**TASK PROMPT:** Whenever the word "agent" turns up in a line of the data below, copy that line.

Stored data:
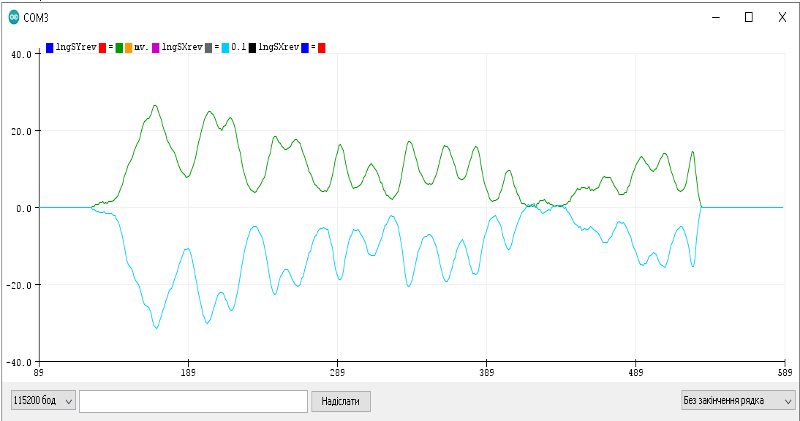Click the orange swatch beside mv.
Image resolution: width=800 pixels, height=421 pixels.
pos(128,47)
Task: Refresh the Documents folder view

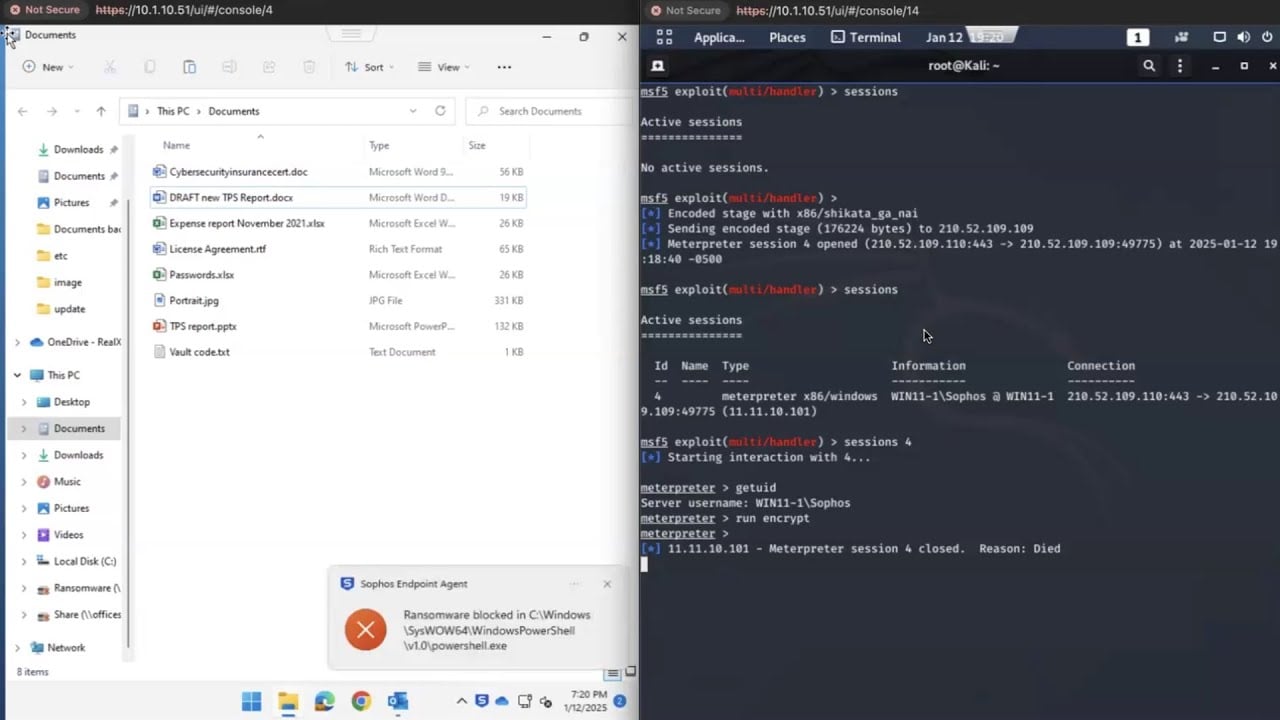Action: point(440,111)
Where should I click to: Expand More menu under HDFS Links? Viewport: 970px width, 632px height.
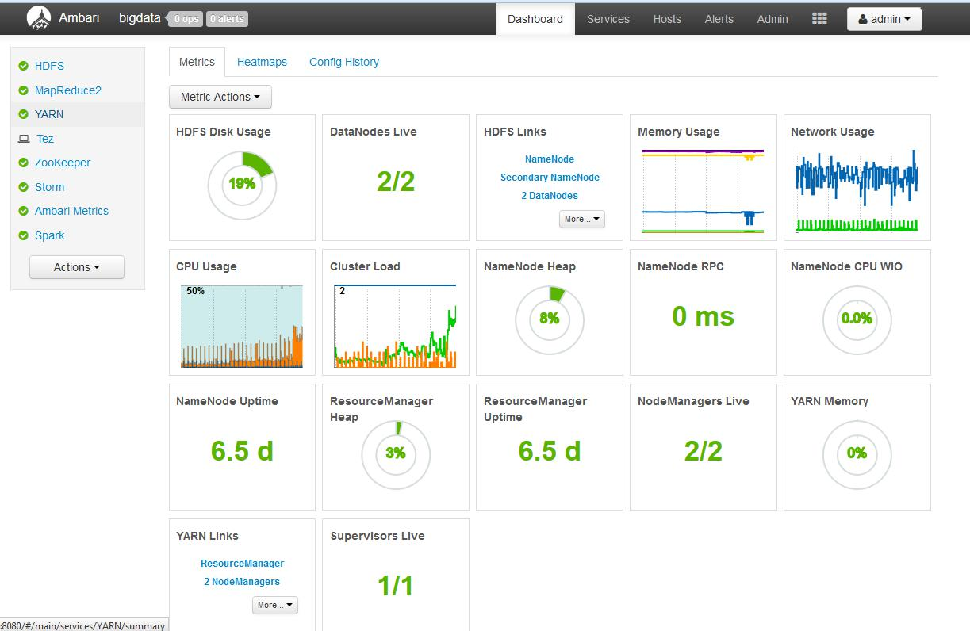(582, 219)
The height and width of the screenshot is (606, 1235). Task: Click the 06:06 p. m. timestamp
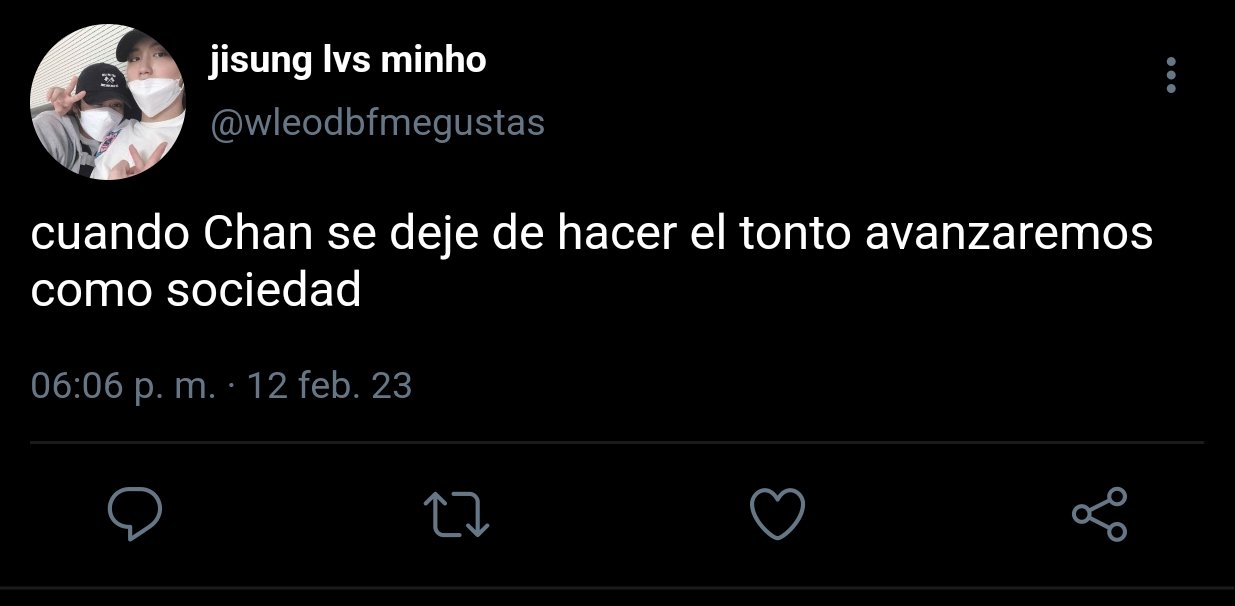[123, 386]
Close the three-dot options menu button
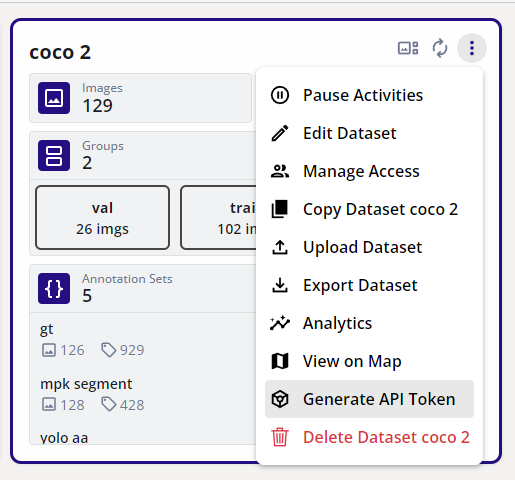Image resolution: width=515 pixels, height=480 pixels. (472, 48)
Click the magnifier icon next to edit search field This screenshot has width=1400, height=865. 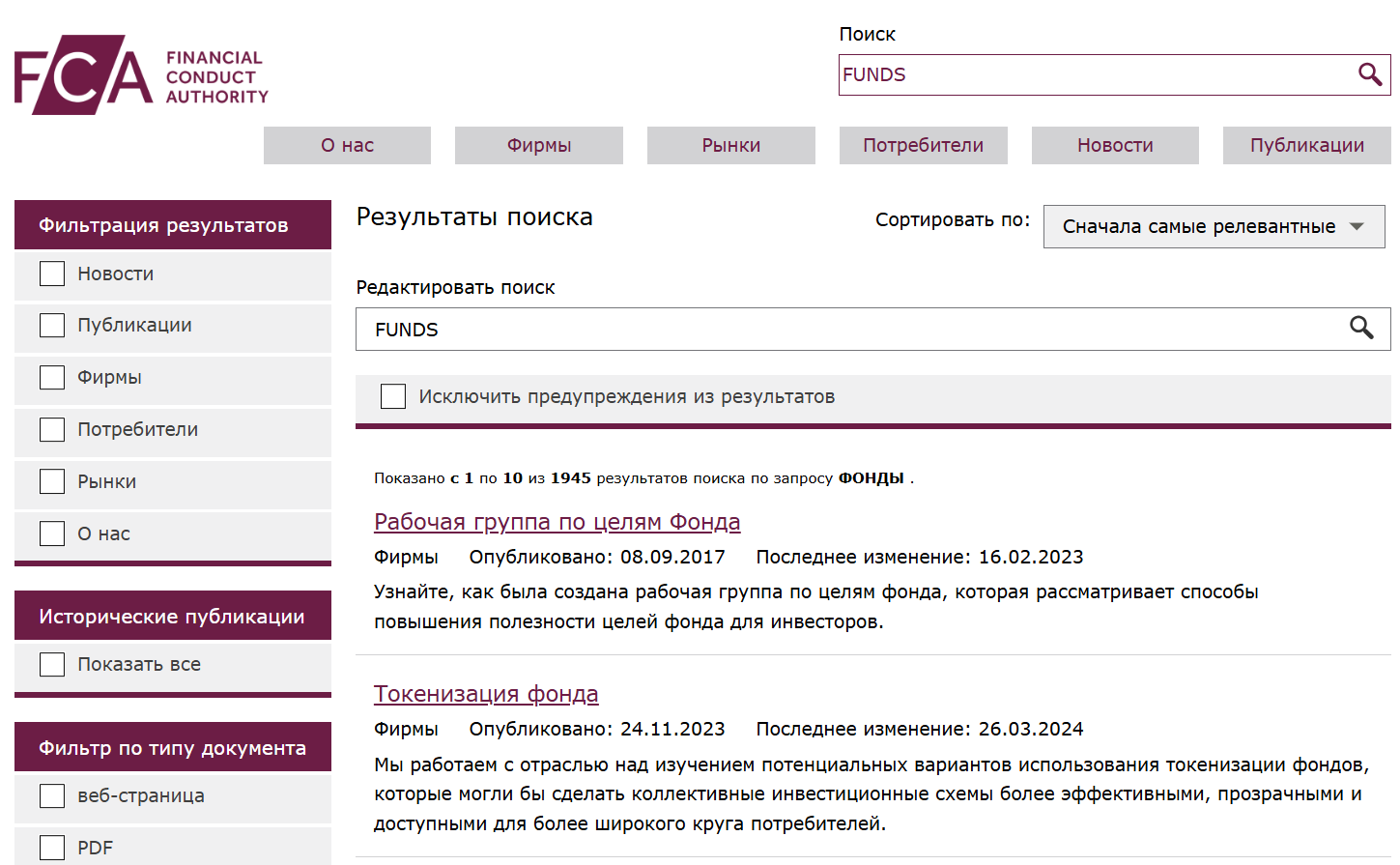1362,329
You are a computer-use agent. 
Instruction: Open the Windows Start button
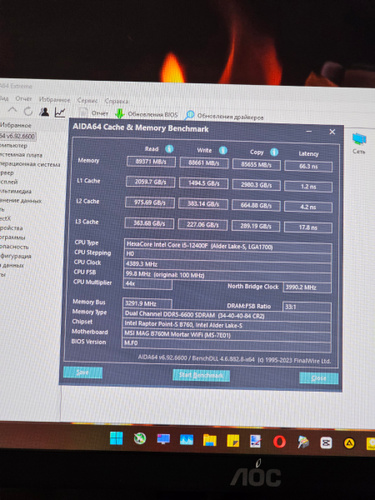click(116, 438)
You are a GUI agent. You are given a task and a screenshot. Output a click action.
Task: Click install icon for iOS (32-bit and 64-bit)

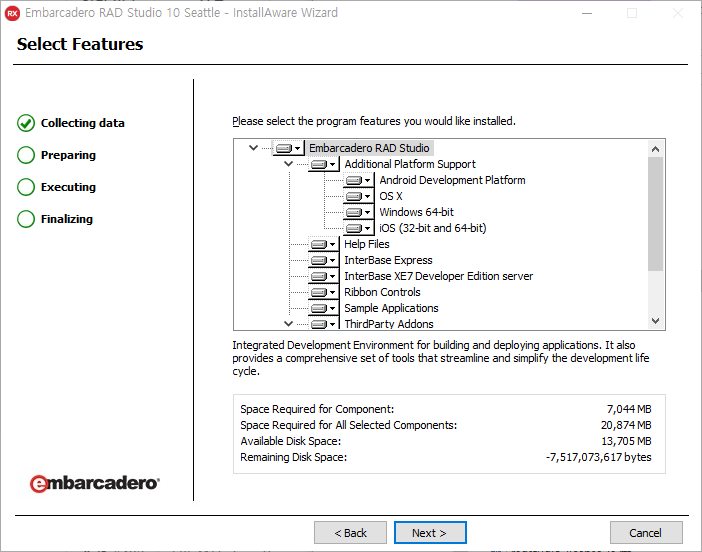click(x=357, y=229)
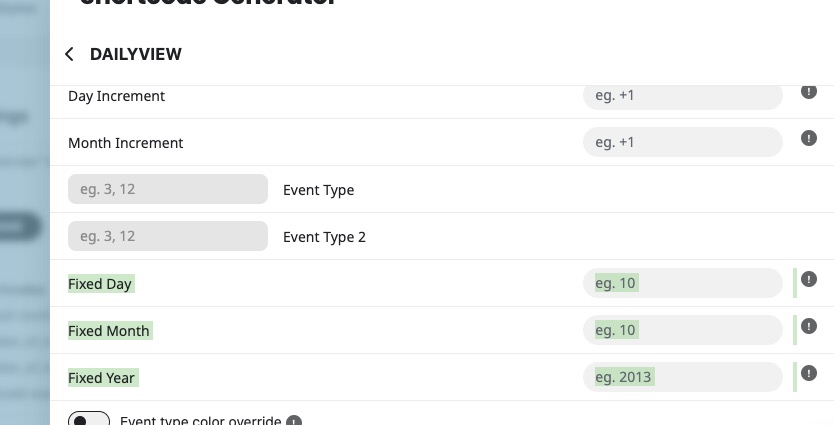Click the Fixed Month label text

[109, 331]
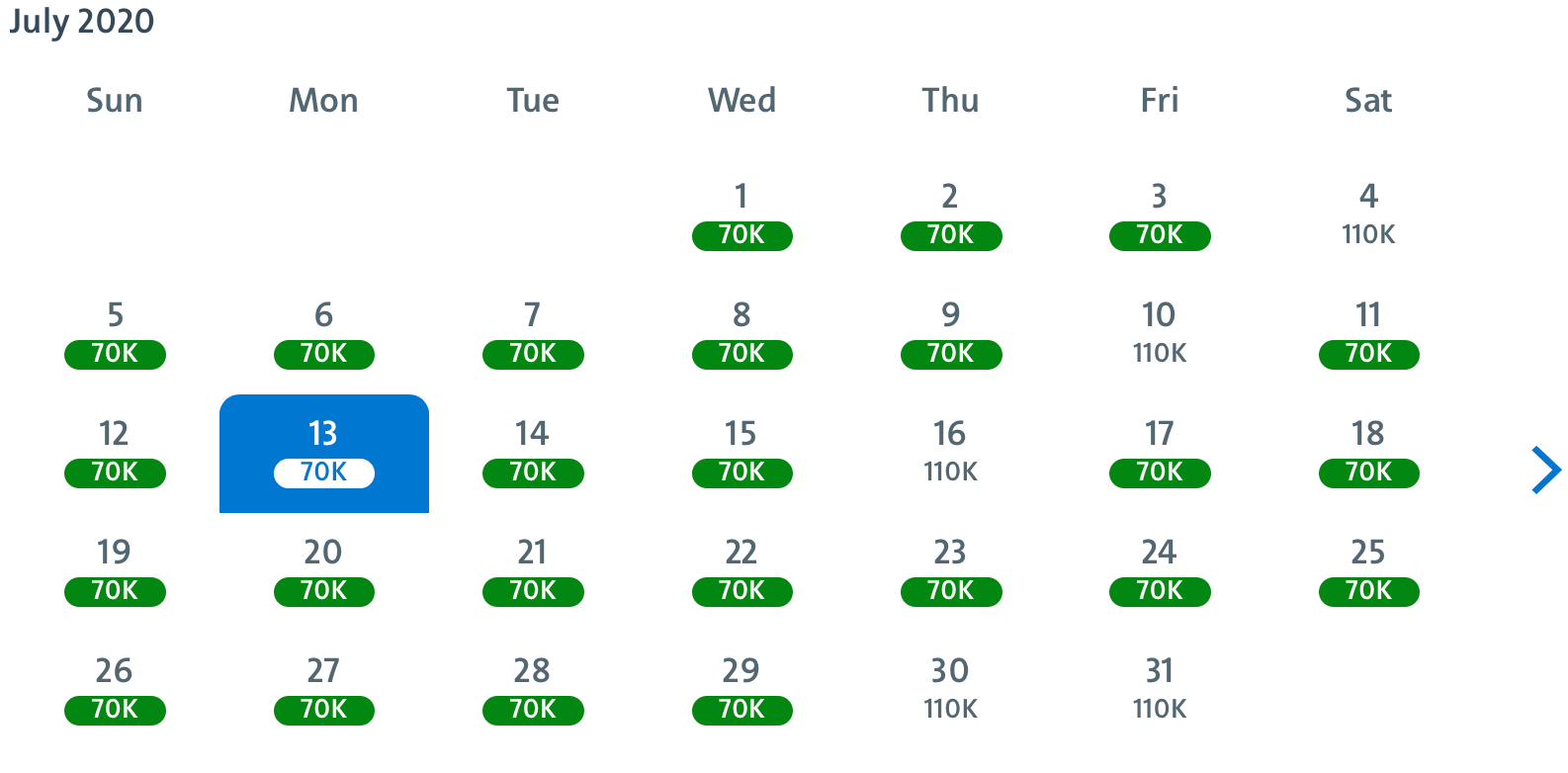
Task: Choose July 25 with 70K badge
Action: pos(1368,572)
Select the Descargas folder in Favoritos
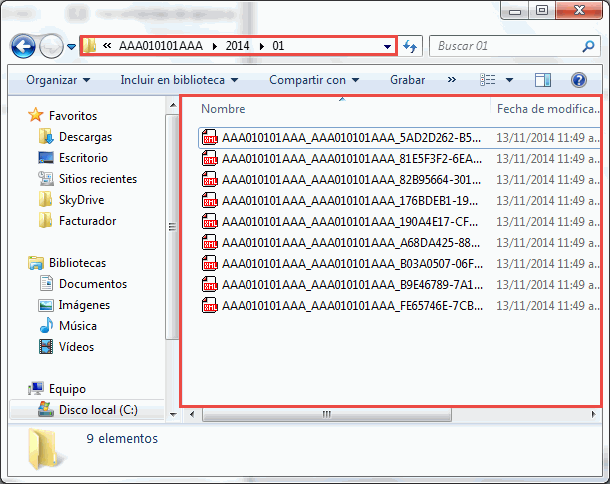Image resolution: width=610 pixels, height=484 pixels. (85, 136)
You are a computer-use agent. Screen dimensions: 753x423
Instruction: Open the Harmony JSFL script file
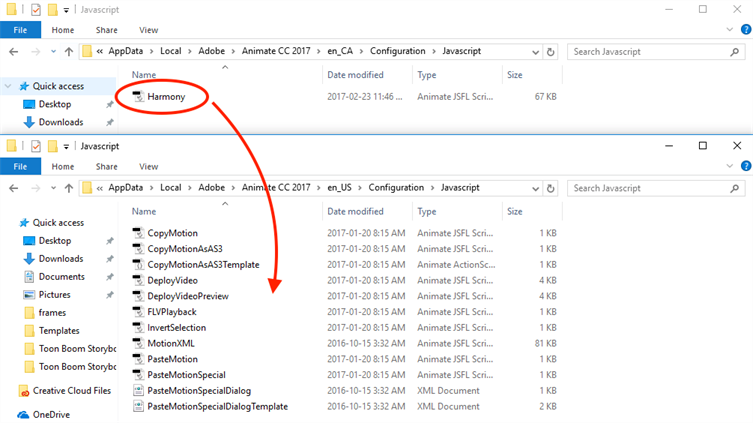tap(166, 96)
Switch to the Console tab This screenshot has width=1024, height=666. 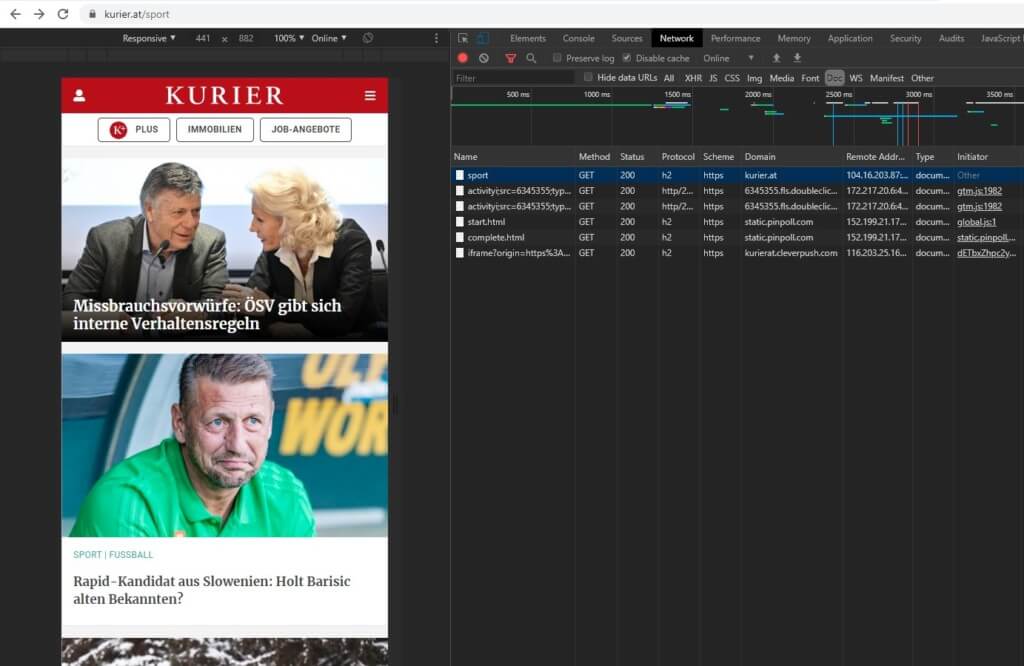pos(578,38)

**SOLVED EXERCISE:**
You are a computer-use agent. 
You are a GUI agent. You are given a task and a screenshot. Output a click action.
You are a computer-use agent. Screen dimensions: 753x423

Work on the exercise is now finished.